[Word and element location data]
— start —
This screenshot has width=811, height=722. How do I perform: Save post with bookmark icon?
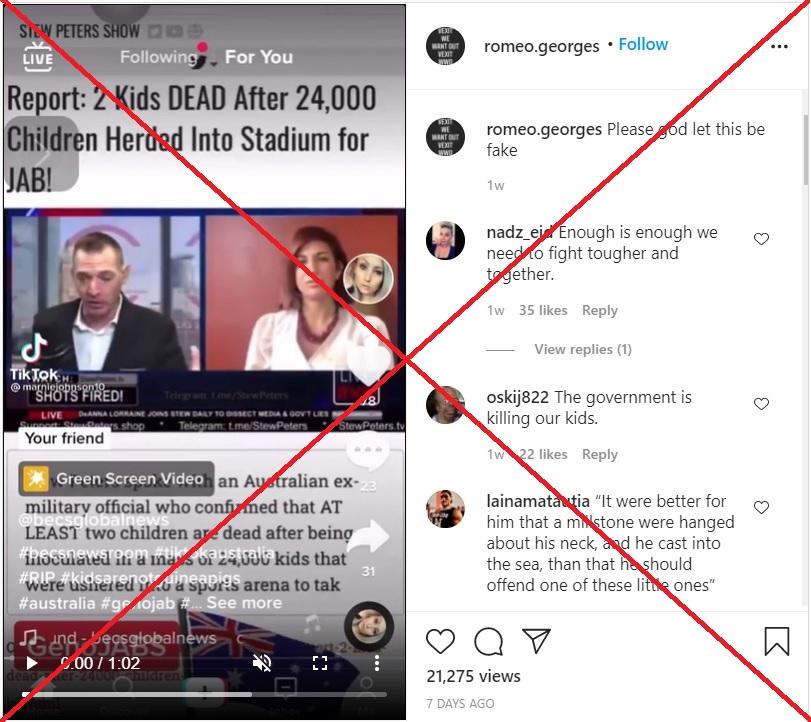[x=776, y=641]
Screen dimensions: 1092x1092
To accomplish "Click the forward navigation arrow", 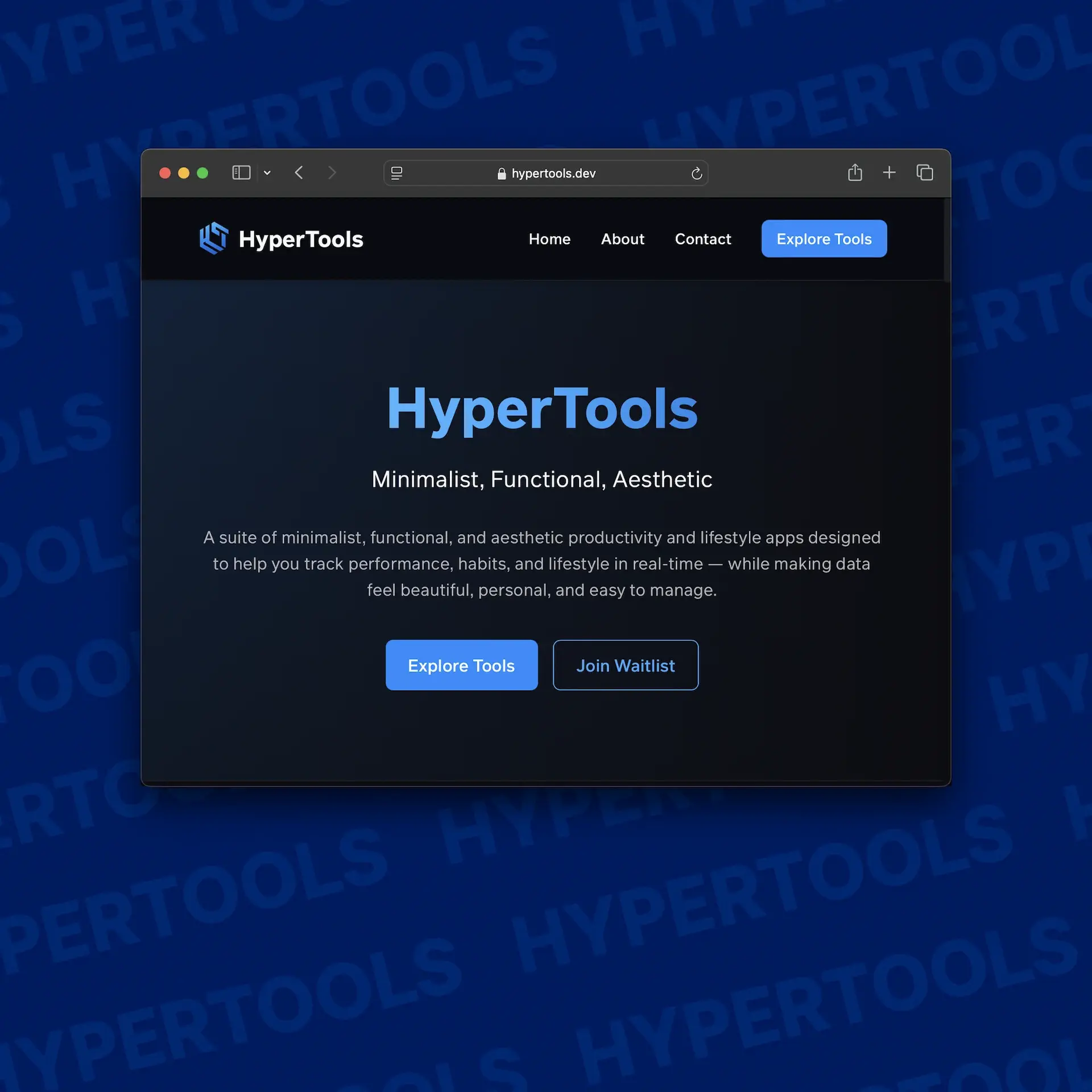I will 332,172.
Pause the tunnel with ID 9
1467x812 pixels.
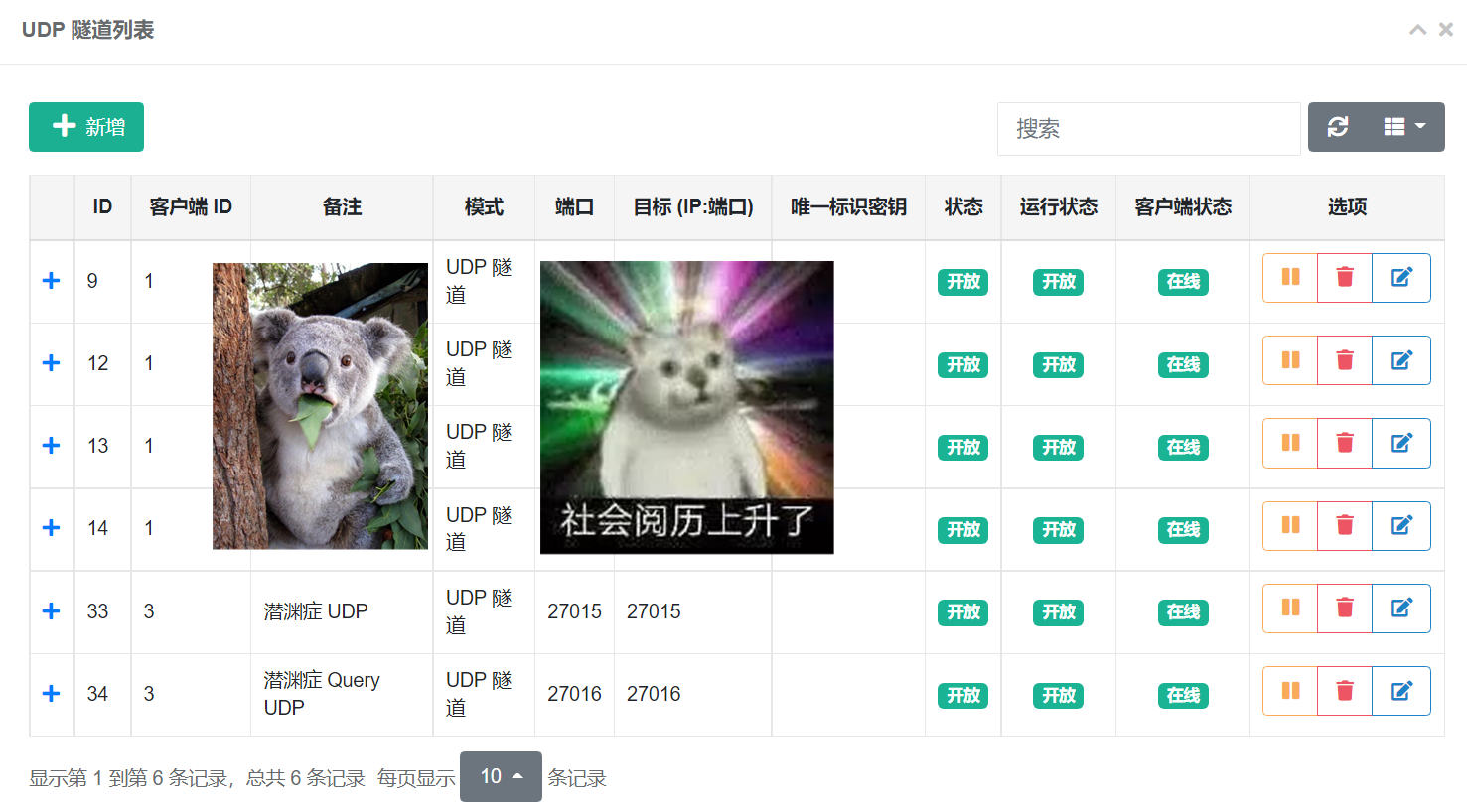1290,278
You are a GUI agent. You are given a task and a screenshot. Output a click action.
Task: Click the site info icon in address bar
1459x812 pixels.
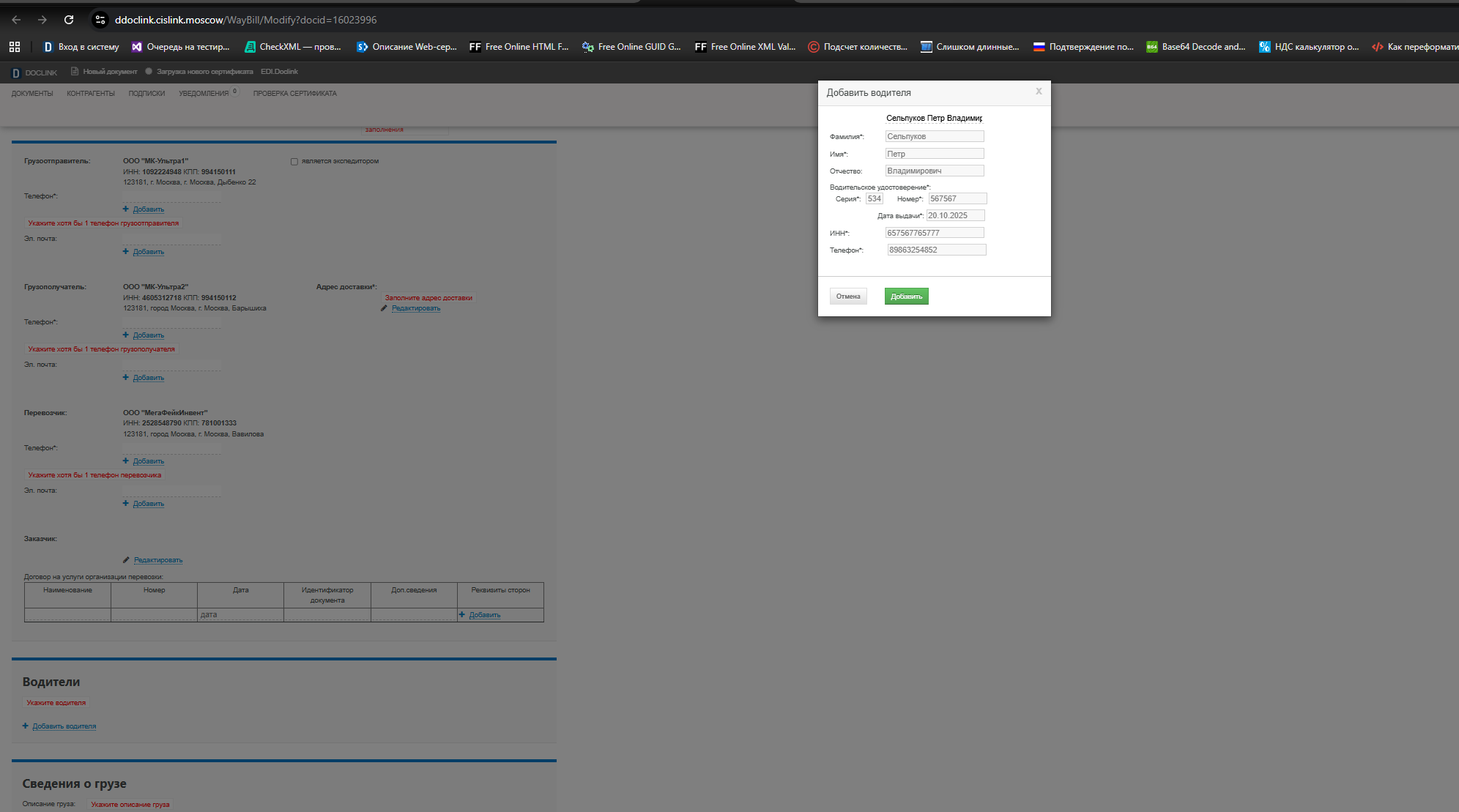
— end —
• [Task]: Reproduce the data word for word from the line holding "Pause the tunnel with ID 9" through the end, including both ends, and leave the pictures out.

• [Worked solution]:
Pause the tunnel with ID 9
1467x812 pixels.
1290,278
You are a GUI agent. You are given a task and a screenshot. Output a click action.
Task: Click the site info icon in address bar
1459x812 pixels.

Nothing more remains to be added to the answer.